Instruction: Rewrite the part of the SDPA skip-logic diff that opens with the words containing "from torch.testing._internal.common_device_type import" and closes with "self.check_model(Model(), example_inputs)", renaming "example_inputs" to "sample_inputs" throughout.

Passage:
──────────────────────────────
[release/2.7] Fix SDPA skip logic (#2281)

AmdSampsa · pragupta · commit eb3431b4f176 · 2025-07-29T13:01:24.000Z
fixes https://ontrack-internal.amd.com/browse/SWDEV-522391 for PT 2.7 (cherry picked from commit df38cca)
diff --git a/test/inductor/test_aot_inductor.py b/test/inductor/test_aot_inductor.py
@@ -32,9 +32,10 @@
 from torch.testing import FileCheck
 from torch.testing._internal import common_utils
 from torch.testing._internal.common_cuda import (
+    PLATFORM_SUPPORTS_FLASH_ATTENTION,
+    PLATFORM_SUPPORTS_FP8,
+    PLATFORM_SUPPORTS_MEM_EFF_ATTENTION,
     SM80OrLater,
-    SM90OrLater,
-    PLATFORM_SUPPORTS_FLASH_ATTENTION
 )
 from torch.testing._internal.common_device_type import (
     _has_sufficient_memory,
@@ -1367,7 +1368,12 @@ def forward(self, q, k, v):
         self.check_model(Model(), example_inputs)
 
     @unittest.skipIf(not SM80OrLater, "bfloat16 only supported in sm80+")
-    @unittest.skipIf(not PLATFORM_SUPPORTS_FLASH_ATTENTION, "Some archs don't support SDPA")
+    @unittest.skipIf(
+        # for archs where this isn't lowered to flash attention, the math
+        # backend will be used and it doesn't work for bfloat16
+        not PLATFORM_SUPPORTS_FLASH_ATTENTION,
+        "Some archs don't support SDPA with bfloat16",
+    )
     def test_sdpa_2(self):
         class Model(torch.nn.Module):
             def __init__(self) -> None:
@@ -1620,7 +1626,9 @@ def forward(self, values, repeats, mask, embeddings, x, y, z, lst):
         self.check_model(Repro(), example_inputs, dynamic_shapes=spec)
 
     @skipIfXpu(msg="_scaled_dot_product_flash_attention is not supported on XPU yet")
-    @unittest.skipIf(not PLATFORM_SUPPORTS_FLASH_ATTENTION, "Some archs don't support SDPA")
+    @unittest.skipIf(
+        not PLATFORM_SUPPORTS_FLASH_ATTENTION, "Some archs don't support flash SDPA"
+    )
     def test_fallback_kernel_with_symexpr_output(self):
         if self.device != GPU_TYPE:
             raise unittest.SkipTest("requires GPU")
@@ -4179,7 +4187,9 @@ def grid(meta):
             dynamic_shapes=dynamic_shapes,
         )
 
-    @unittest.skipIf(not PLATFORM_SUPPORTS_FLASH_ATTENTION, "Some archs don't support SDPA")
+    @unittest.skipIf(
+        not PLATFORM_SUPPORTS_MEM_EFF_ATTENTION, "Some archs don't support mem eff SDPA"
+    )
     def test_scaled_dot_product_efficient_attention(self):
         if self.device != GPU_TYPE:
             raise unittest.SkipTest("requires GPU")
diff --git a/test/inductor/test_torchinductor.py b/test/inductor/test_torchinductor.py
@@ -11538,6 +11538,9 @@ def fn(q, k, v):
 
     @xfail_if_mps_unimplemented
     @expectedFailureXPU
+    @unittest.skipIf(
+        not PLATFORM_SUPPORTS_MEM_EFF_ATTENTION, "Some archs don't support mem eff SDPA"
+    )
     def test_scaled_dot_product_efficient_attention(self):
         if self.device == "cpu":
             raise unittest.SkipTest(f"requires {GPU_TYPE}")
──────────────────────────────
Supplied entries:
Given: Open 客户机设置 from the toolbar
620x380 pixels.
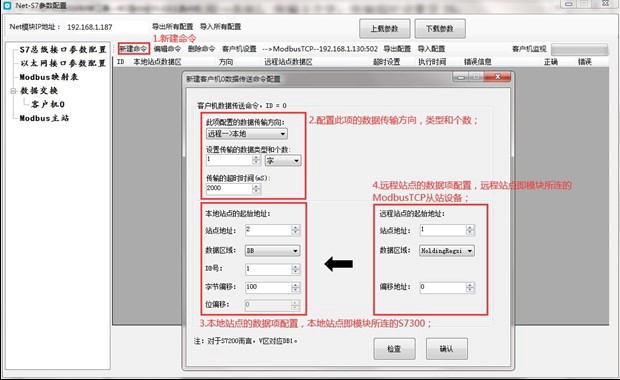Looking at the screenshot, I should coord(239,49).
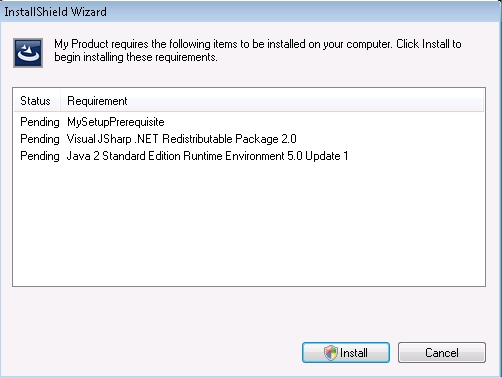Select Visual JSharp .NET Redistributable Package 2.0
Viewport: 502px width, 378px height.
click(181, 139)
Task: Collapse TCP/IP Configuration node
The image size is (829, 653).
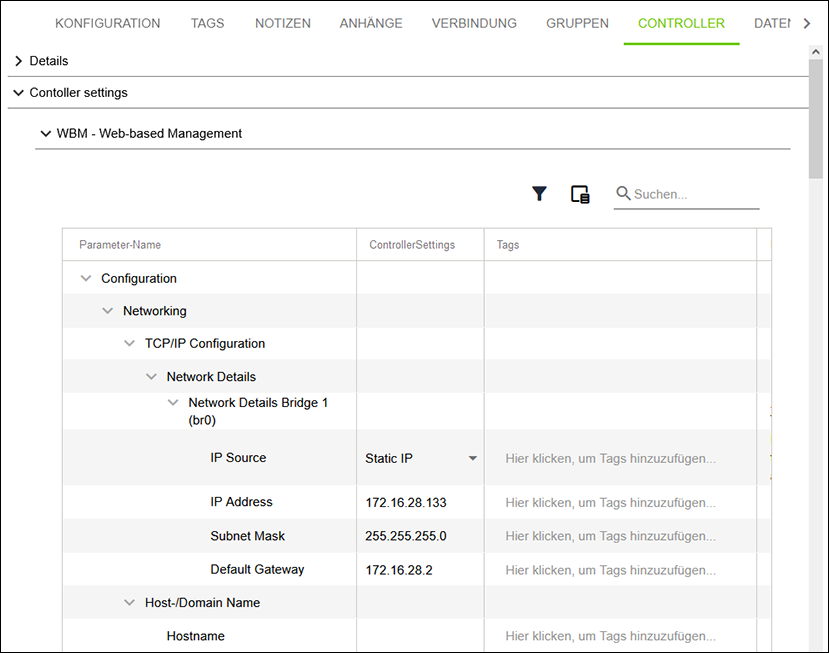Action: click(129, 344)
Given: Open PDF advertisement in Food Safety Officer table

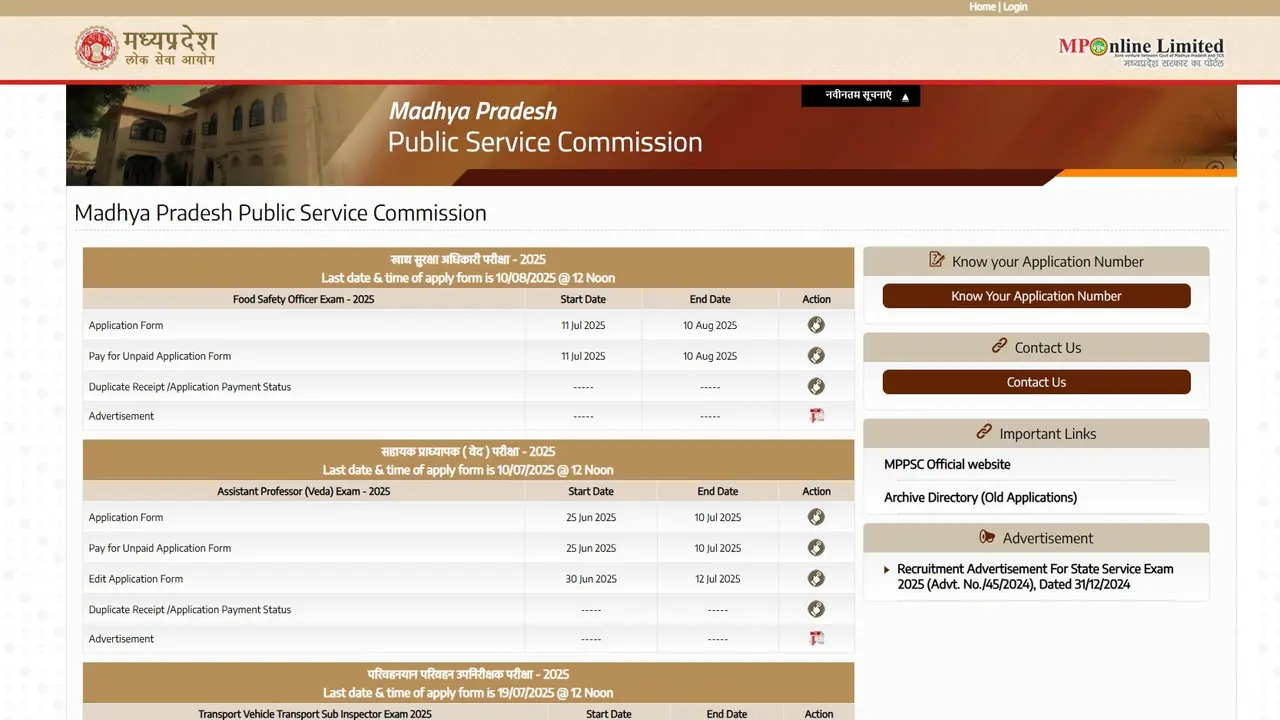Looking at the screenshot, I should tap(816, 415).
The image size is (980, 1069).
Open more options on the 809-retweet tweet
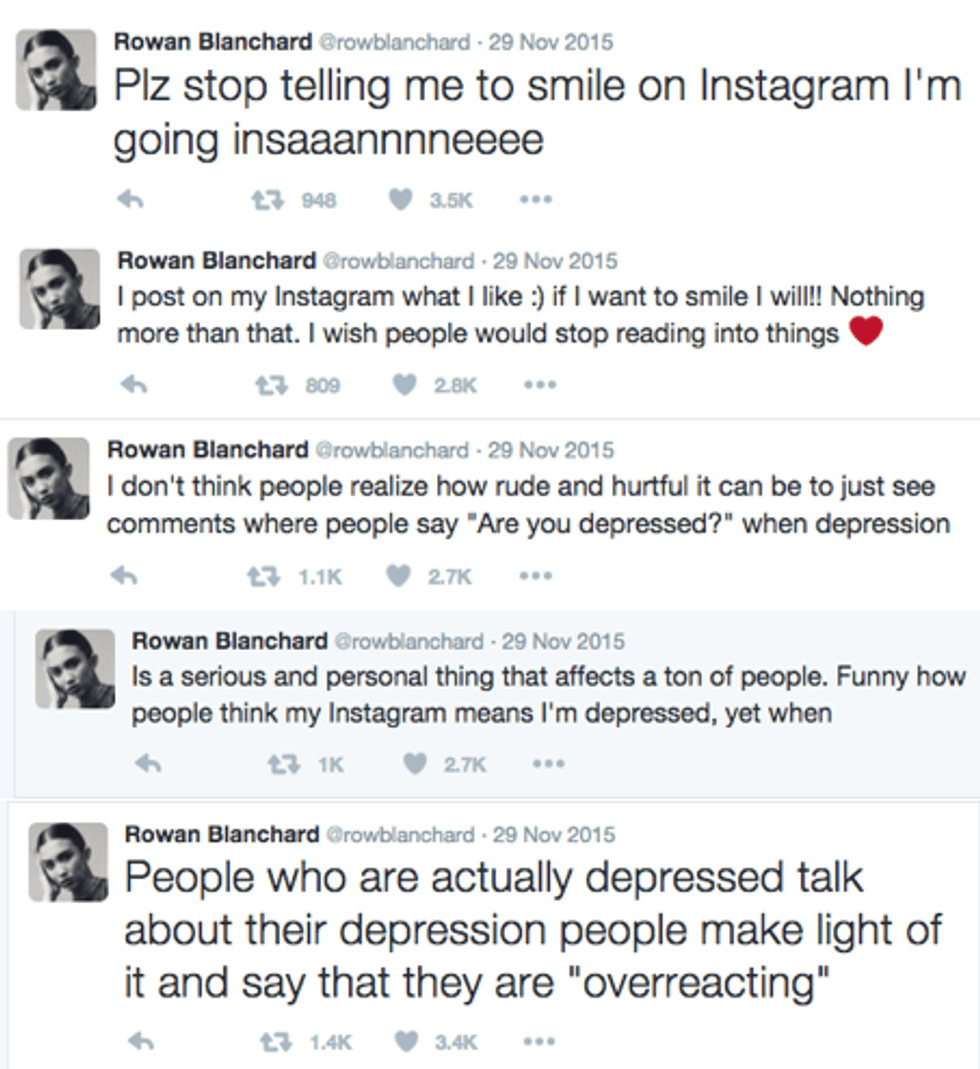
──────────────────────────────
Solution to the problem:
from torch.testing._internal.common_device_type import (
     _has_sufficient_memory,
@@ -1367,7 +1368,12 @@ def forward(self, q, k, v):
         self.check_model(Model(), sample_inputs)